09 March 2017 #Employment
In Peninsula Business Services Limited v Baker, the Claimant worked as a legal advisor. The Claimant told his manager that he thought he may have dyslexia. Occupational Health recommended that reasonable adjustments be put in place as he was likely disabled for the purposes of the Equality Act 2010. Following this, Peninsula began covert surveillance as they suspected the Claimant was not devoting all his time and attention to his work.
The Employment Appeal Tribunal, overturning the original decision by the ET, held that for a claim of harassment under the Equality Act, it was not enough for Mr Baker to have merely asserted that he had a disability: he needed to prove to the Tribunal that he was either disabled, associated with a disabled person or wrongly perceived to be disabled. In addition, the disclosure of the surveillance during a disciplinary hearing (which the ET had held to be harassment) was reasonable and in accordance with the ACAS Code. As such, the disclosure could not be considered harassment and the ET was overturned on this finding.
While this case may be useful for employers, it does not alleviate the need in most cases to obtain an opinion from a medical professional (such as occupational health) on an employee’s condition. Taking such steps will show that the employer has taken an employee’s conditions into consideration and considered what steps may need to be taken in light of such guidance.

• **Provided records**

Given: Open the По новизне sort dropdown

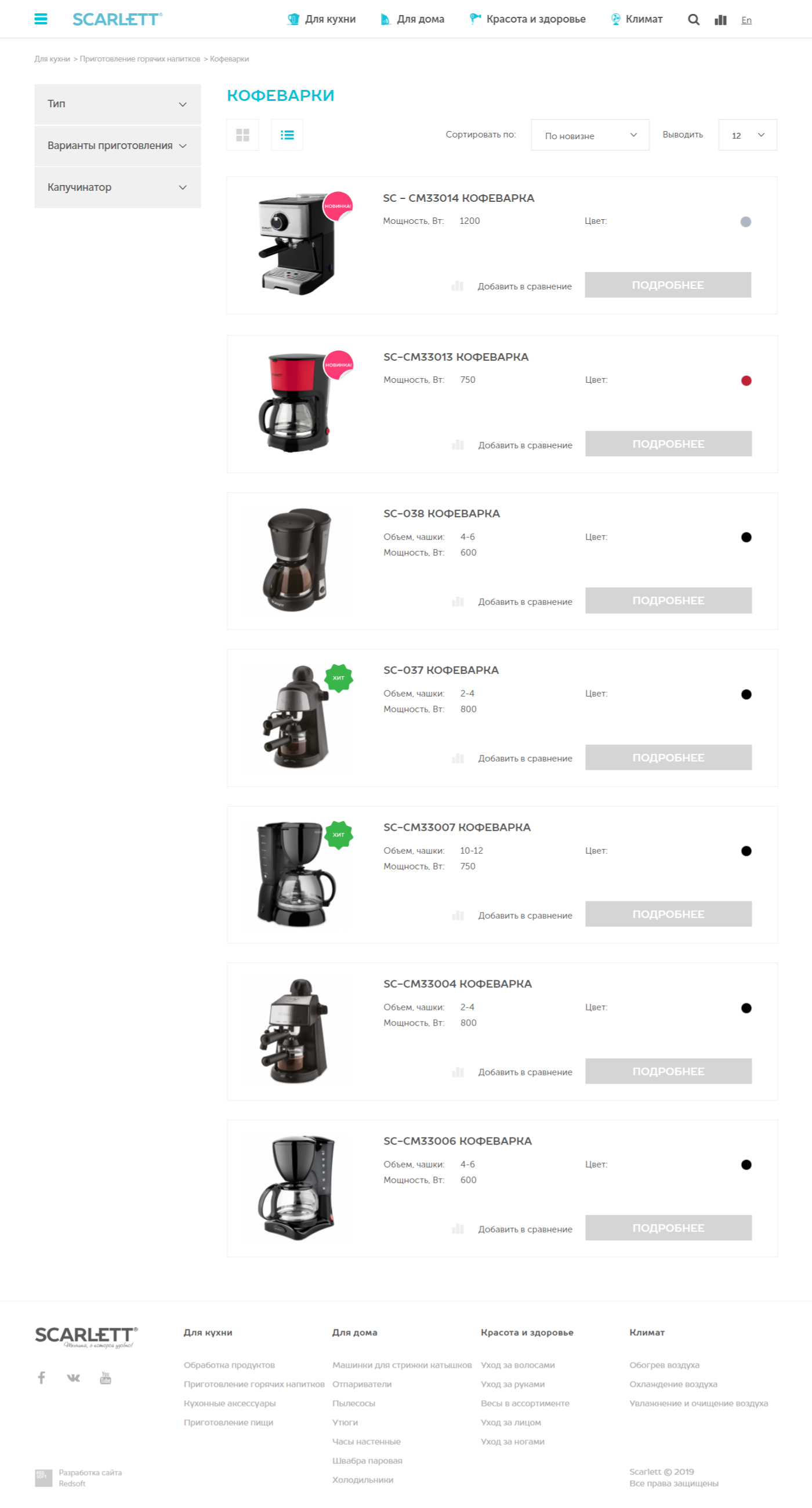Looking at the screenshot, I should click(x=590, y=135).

--

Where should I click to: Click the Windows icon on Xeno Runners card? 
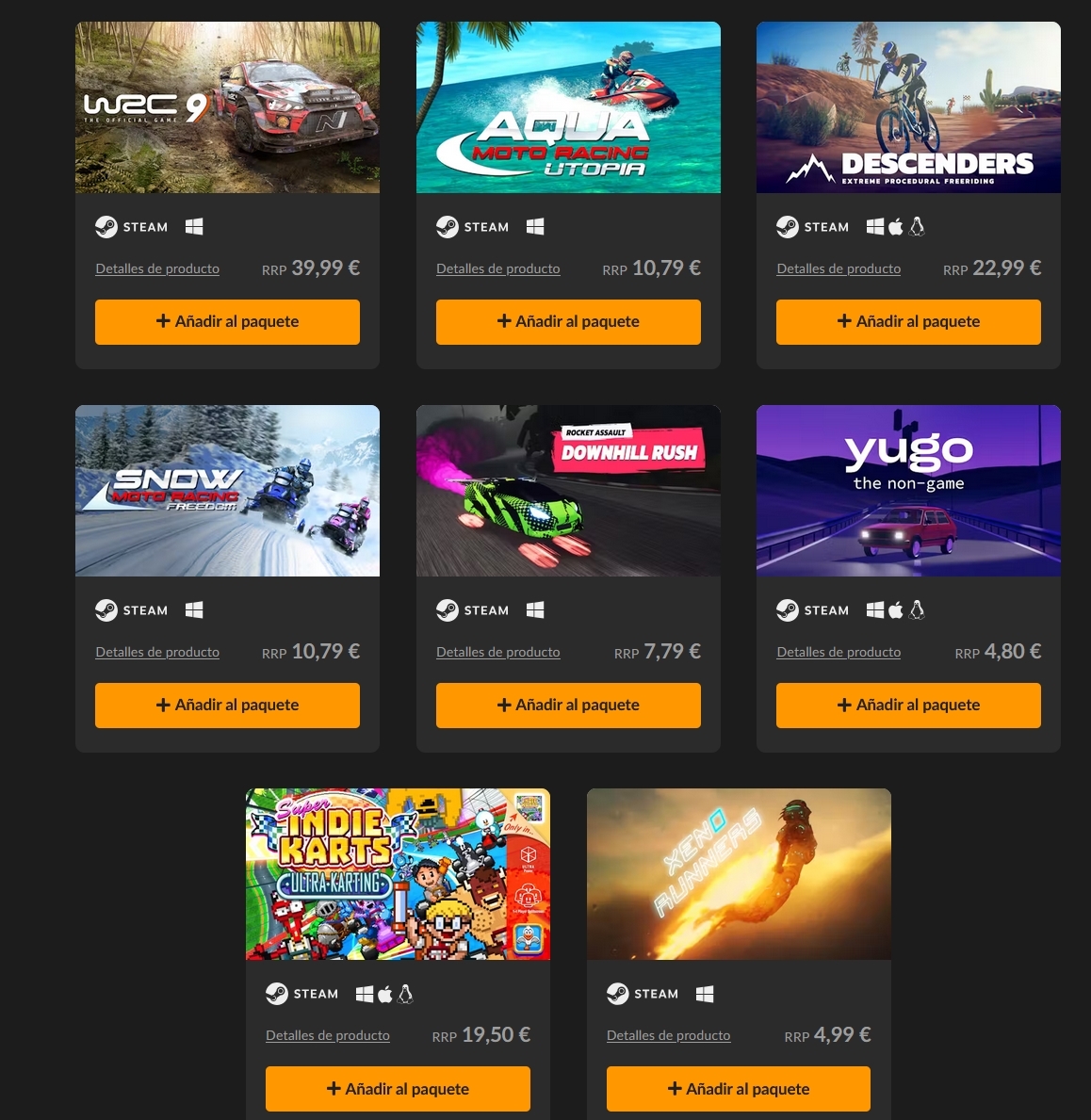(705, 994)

...

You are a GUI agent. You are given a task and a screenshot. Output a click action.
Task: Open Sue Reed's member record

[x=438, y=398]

• **Work task**
Rewrite the part of the case summary that opens with the words containing "09 March 2017" and closes with "to his work.", changing "dyslexia" to "dyscalculia". You won't need the listing for anything here.

• **Result for this exercise**
09 March 2017 #Employment
In Peninsula Business Services Limited v Baker, the Claimant worked as a legal advisor. The Claimant told his manager that he thought he may have dyscalculia. Occupational Health recommended that reasonable adjustments be put in place as he was likely disabled for the purposes of the Equality Act 2010. Following this, Peninsula began covert surveillance as they suspected the Claimant was not devoting all his time and attention to his work.